Furthermore, if we legitimize traditional indigenous medicine in regional and national healthcare systems and bring together both community health workers and government public health service providers, this could be beneficial not just for Latinx immigrants, but for everyone. The medical culture within traditional medicine is vastly different than the medical culture in mainstream medicine and vice versa, however, just like any culture, they should both be held at the same standard – one should not be viewed as more significant or superior than the other. Both are legitimate, both have healed people, and both are valued and utilized by communities around the world.
A new study designed and conducted by IC contributor, Dr.
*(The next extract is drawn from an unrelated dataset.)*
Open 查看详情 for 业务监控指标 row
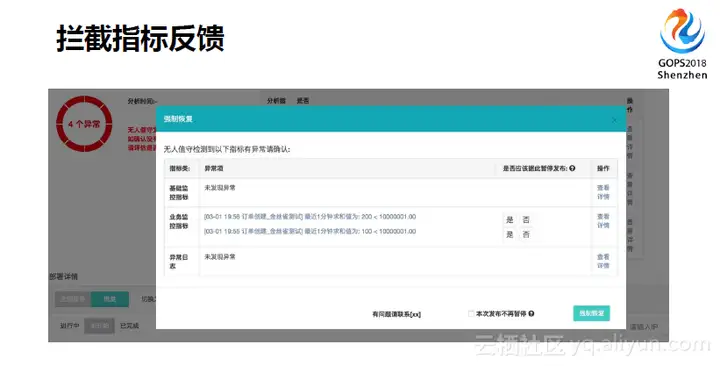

Courtney Parker in coordination with the University of Georgia, Athens – found evidence that Latino immigrants continue to seek TIM (Traditional Indigenous Medicine) health service providers, even in cases where they have access to insurance and are also treated by a ‘general practitioner’.
IC: WHAT PROMPTED YOU TO DESIGN AND CONDUCT THIS STUDY?
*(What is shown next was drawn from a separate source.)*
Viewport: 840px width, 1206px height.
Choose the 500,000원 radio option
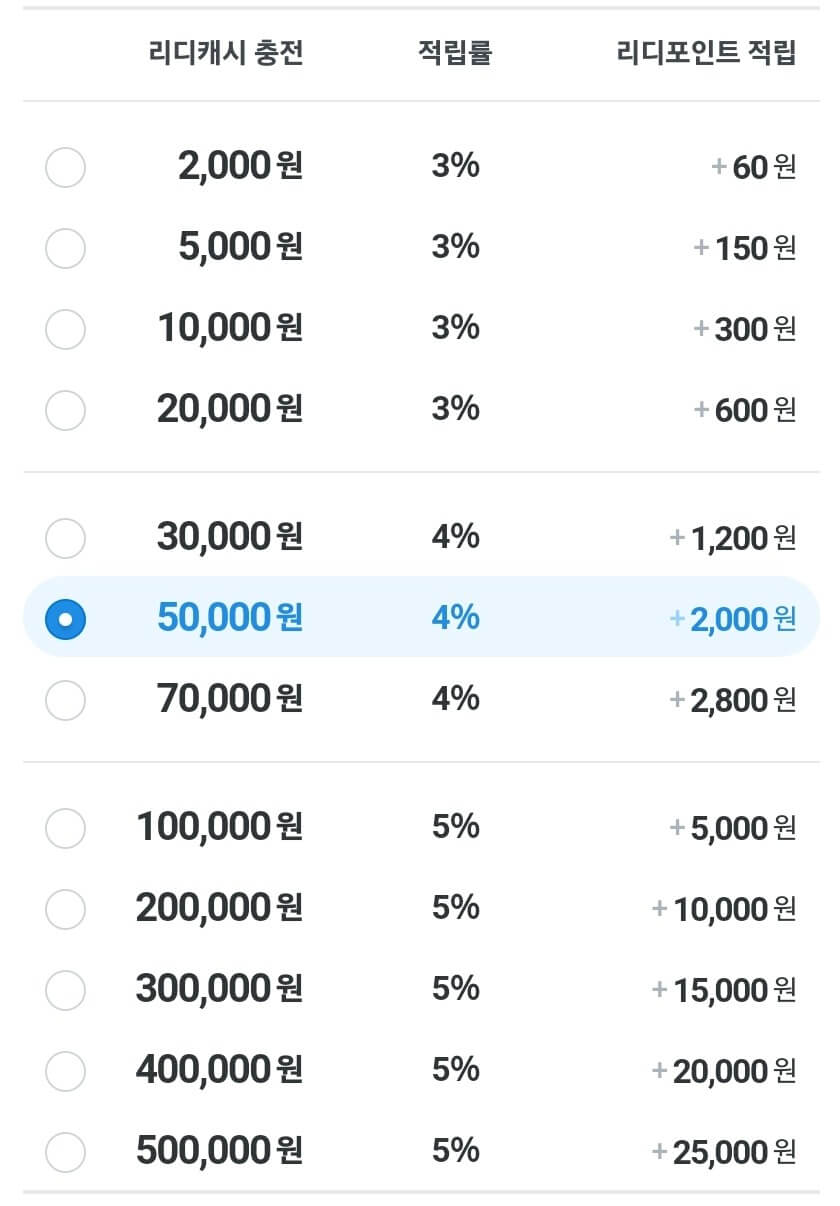66,1152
Dr. Parker: One of the foundational motivations was not… just… to do the study (which was enough of a reason) but I wanted to conduct a particular sort of study and help provide a template for working *with* Latino communities in Georgia instead of ‘on them’.
It’s not revolutionary. The concept of ‘Community-Based Participatory Research’ (CBPR) is gaining traction throughout the scientific world – as is the importance of qualitative research, in general. We’re realizing that treating people and communities as numbers has obvious limitations. Statistics are helpful but they don’t paint a full picture.
Assessing communities from afar, our vision can be skewed by confounding variables we wouldn’t even imagine to consider, and – often, quite unconsciously – we fill in gaps of information with subjective or subconsciously-ingrained assumptions.
These assumptions are made because we (usually) lack vital information in some way concerning the communities or individuals we genuinely want to support; and, we have to train our brain to recognize this as academics – and, as journalists for that matter.
IC: AND MORE SPECIFICALLY, WHAT QUESTION OR QUESTIONS WERE YOU SEEKING TO ANSWER WHEN YOU DESIGNED AND CONDUCTED THIS STUDY?
Dr. Parker: The broader question I was attempting to discern was:
‘To what extent are Latino immigrants in Georgia accessing TIM, and why?’
And then, further down the line was:
‘How can we help bridge gaps in access to healthcare via opening the lines of communication between these community based health service providers and the more mainstream health service community?’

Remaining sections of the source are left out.